L’ORIGINE DE LA BÛCHE DE NOËL : VOYAGE AU CŒUR D’UNE TRADITION ANCESTRALE ET GOURMANDE

Chambord
Noël au Château de Chambord

Impossible d’imaginer un repas de Noël sans la traditionnelle bûche. Pourtant, derrière ce dessert emblématique se cache une histoire séculaire, où se mêlent rites païens, symboles chrétiens et créativité pâtissière. Revenons sur l’origine de la bûche de Noël et l’évolution de cette tradition au fil des siècles.



L’ORIGINE DE LA BÛCHE DE NOËL : UN RITUEL ANCESTRAL POUR CÉLÉBRER LA LUMIÈRE ET LA PROSPERITÉ


Bien avant de se transformer en un délicieux gâteau roulé, la bûche de Noël était, comme son nom l’indique, une véritable souche de bois. Dans l’Europe médiévale, on honorait le solstice d’hiver en brûlant une grande bûche dans l’âtre familial. Une coutume issue des rites polythéistes païens ancestraux, comme la fête de Yule en Scandinavie ou le cacho fio en Provence, où l’on brûlait un tronc d’arbre à cette période en guise d’offrande aux Dieux. Il s’agissait de symboliser le renouveau de la lumière au cœur de l’hiver, mais aussi et surtout de garantir des récoltes fructueuses pour l’année à venir.


Au Moyen-Âge, comme souvent, cette tradition païenne va être adaptée aux rites chrétiens.
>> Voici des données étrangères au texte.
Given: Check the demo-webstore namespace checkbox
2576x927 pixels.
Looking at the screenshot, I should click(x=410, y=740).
Ainsi, la veille de Noël, il était de coutume de choisir une bûche de bois suffisamment grosse pour qu’elle se consume pendant trois jours au moins dans la cheminée, et si possible pendant 12 jours, jusqu’à l’Épiphanie – on pouvait l’éteindre et la rallumer chaque jour pour cela. Cette pratique, aux accents désormais religieux, devait apporter protection et prospérité au foyer, et réunissait tous ceux qui y vivaient, des maîtres de maison aux parents et domestiques.
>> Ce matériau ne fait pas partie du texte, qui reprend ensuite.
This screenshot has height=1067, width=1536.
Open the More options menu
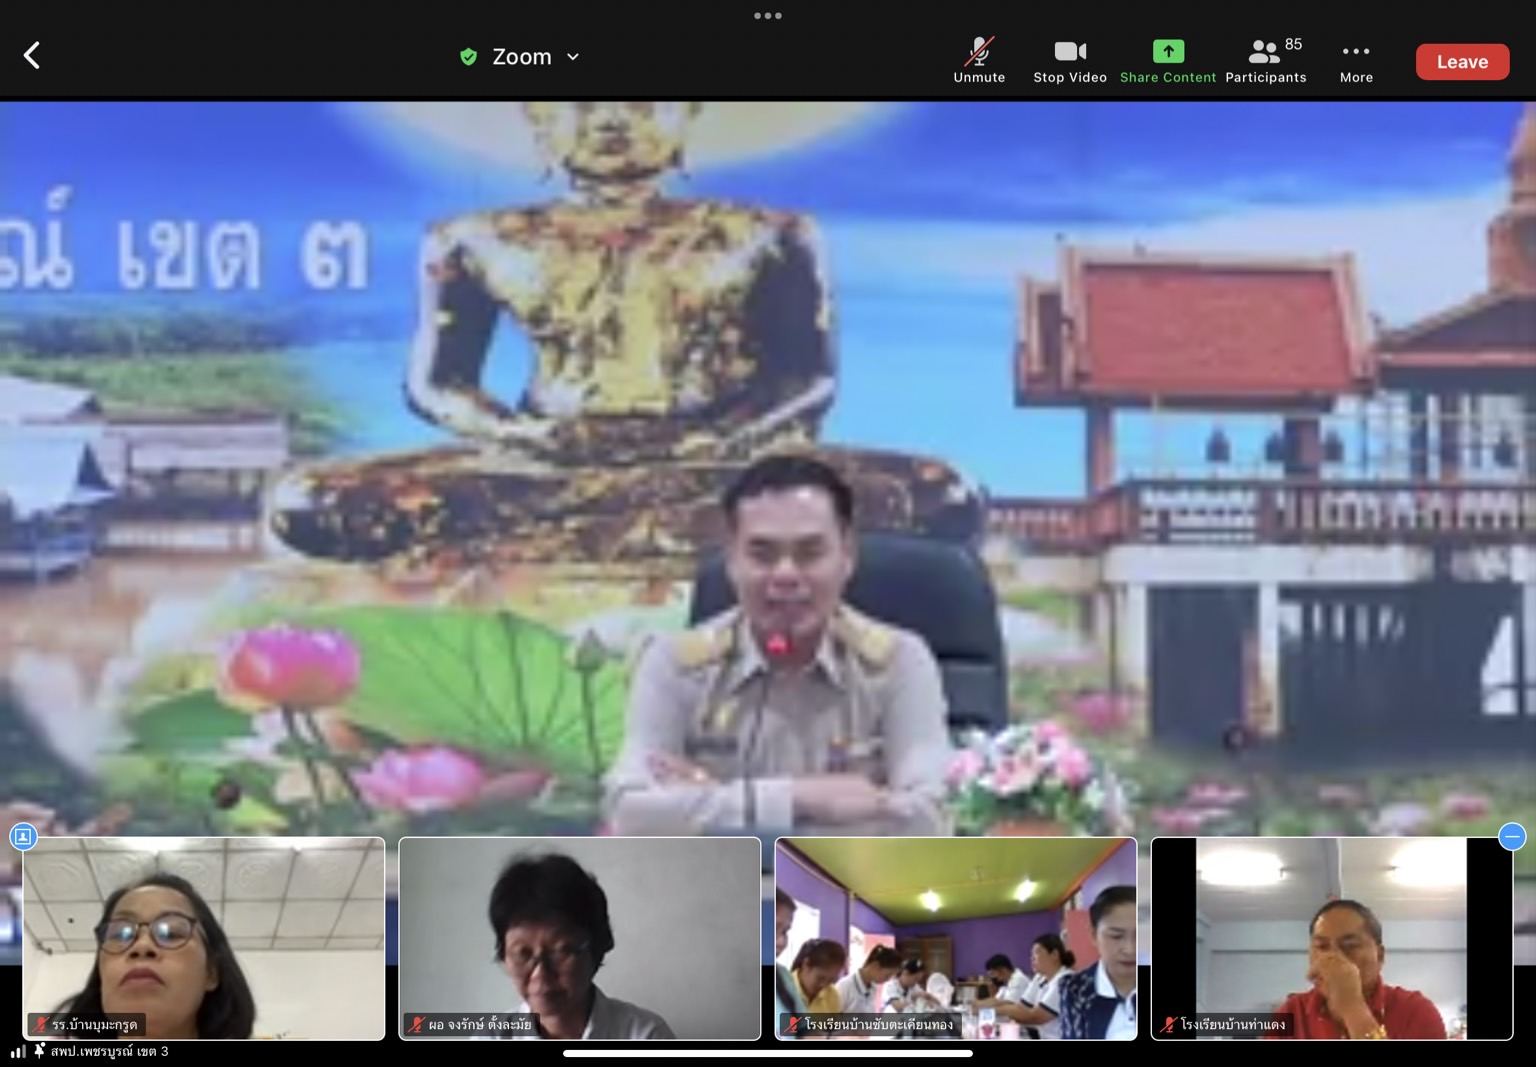(1355, 60)
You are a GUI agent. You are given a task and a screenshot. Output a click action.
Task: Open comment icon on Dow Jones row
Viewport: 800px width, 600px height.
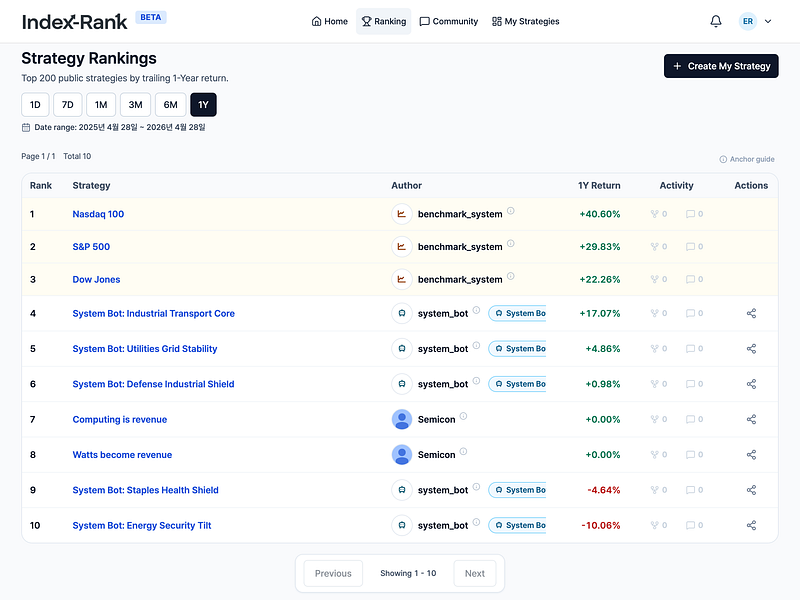click(690, 279)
Des bénédictions accompagnaient alors son allumage à l’aide de buis ou laurier conservés de la fête des Rameaux précédente. Dans le sud, on choisissait une bûche d’arbre fruitier (olivier, prunier) pour permettre une meilleure production, tandis que dans le nord, le hêtre ou le chêne devaient garantir une profusion de glands et de faînes (fruits du hêtre) qui, à l’époque médiévale, servaient à nourrir les hommes et les animaux. Parfois, on arrosait ces bûches de vin, pour avoir des vignes productives, ou de sel pour protéger des mauvais sorts. Les cendres étaient ensuite conservées, soit dans la maison pour tenir le diable éloigné, soit pour être répandues dans les champs afin de les fertiliser, mais aussi pour concocter des remèdes, ou encore pour allumer la bûche de l’année suivante.


UNE BÛCHE ET DES TRADITIONS RÉGIONALES


Les traditions liées à la bûche de Noël et à ses rites d’allumage diffèrent selon les régions de France. En voici quelques exemples.
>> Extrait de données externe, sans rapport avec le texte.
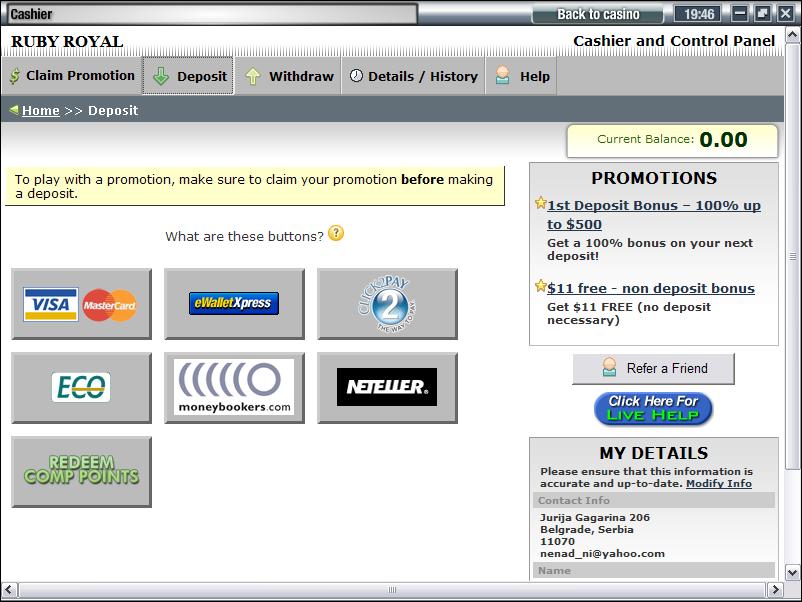This screenshot has width=802, height=602.
Task: Click the Home breadcrumb link
Action: (41, 111)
En Provence, la cérémonie du ‘Cachafio, Bouto Fio’ (« Cache l’ancien feu, allume le nouveau feu ») était marquée par des gestes symboliques et des prières. Avant de mettre le feu à la bûche, le plus ancien de la famille la bénissait en l’arrosant de vin, en référence à la vigne plantée par Noé lors de la rénovation du monde, mais aussi de lait ou de miel pour rappeler les délices du jardin d’Éden, avant de proclamer à trois reprises : « Noël vient, tout bien vient ! », et de signer l’âtre d’un pieux « Au nom du Père, du Fils et du Saint-Esprit, Amen ».



Un peu plus haut, en Bourgogne, comme en Normandie, le soir de Noël, on envoyait les enfants prier Dieu pour que la bûche leur offre des surprises. Pendant leur absence, les parents déposaient pour eux, au pied de la souche ou cachés dedans, des petits cadeaux, des friandises ou des fruits.


Dans le Berry, ce n’est pas une bûche mais le tronc d’un chêne jamais élagué et coupé à minuit que l’on faisait brûler. Un tronc nommé « la cosse de Nau » (soit « Souche de Noël » en berrichon) qui se consumait tout au long de la période des fêtes.


D’ailleurs, si la bûche de Noël portait des noms différents selon les régions, bien souvent on la nommait Téfeu ou Térfouet, un dérivé du latin ‘tres foci’ qui signifie ‘trois feux’ - puisque cette souche devait se consumer pendant trois jours.


DE L’ÂTRE À L’ASSIETTE : L’INVENTION DE LA BÛCHE PATISSIÈRE


Au fil des siècles, la bûche de Noël en bois s’est muée en un gâteau imitant plus ou moins sa forme. En effet, le transport d’une grosse souche de bois n’étant pas toujours pratique, la tradition tend à disparaître dès la fin du 18e siècle.


C’est alors qu’au 19e siècle, des pâtissiers français vont avoir l’idée de transformer les gâteaux de Noël populaires en un dessert raffiné, une génoise roulée, fourrée et couverte d’une crème au beurre striée pour imiter les reliefs de l’écorce d’arbre. Plusieurs d’entre eux revendiquent cependant la paternité de cette nouvelle bûche de Noël sans qu’on ne sache avec certitude qui en est l’inventeur.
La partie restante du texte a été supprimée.